In their new study, Prof. XU Cao and his team developed a strategy based on climate-responsive optimization of carbon partitioning to sinks (CROCS) by rationally manipulating the expression of CWIN genes in fruit and cereal crops. They precisely knocked-in a 10-bp heat-shock element (HSE) into promoters of CWIN genes in elite rice and tomato cultivars, using self-developed high-efficiency, prime-editing tools. HSE insertion endows CWINs with heat-responsive upregulation in both controlled and field environments to enhance carbon partitioning to rice grains and tomato fruits.

Multi-location and multi-season yield tests on tomatoes under various cultivation conditions including greenhouses and open fields showed that under normal conditions, the CROCS strategy increased tomato yields by 14% to 47%. Under heat stress, it increased per-plot fruit yield by 26%~33% over controls and rescued 56.4%~100% of fruit yield losses caused by heat stress. Notably, aspects of fruit quality such as uniformity and sugar content were significantly improved compared to unmodified controls.

In addition, rice cultivars improved by this strategy not only showed a yield increase of 7% to 13% under normal conditions, but also showed a 25% grain yield increase over controls under heat-stress conditions. Specifically, up to 41% of heat-induced grain losses were rescued in rice.

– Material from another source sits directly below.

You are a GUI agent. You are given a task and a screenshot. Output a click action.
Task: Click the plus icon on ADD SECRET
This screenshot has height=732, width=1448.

Prof. Xu noted that CROCS is an efficient, versatile, prime-editing based system for rapid crop improvement, which paves the way to rapidly create climate-smart crops by targeted insertion of environment-responsive cis-regulatory elements. The strategy also provides effective gene-editing tools and feasible operational procedures for the fundamental study of plant responses to stress.

The researchers also noted that this breeding strategy has now also been applied to crops such as soybeans, wheat, and corn.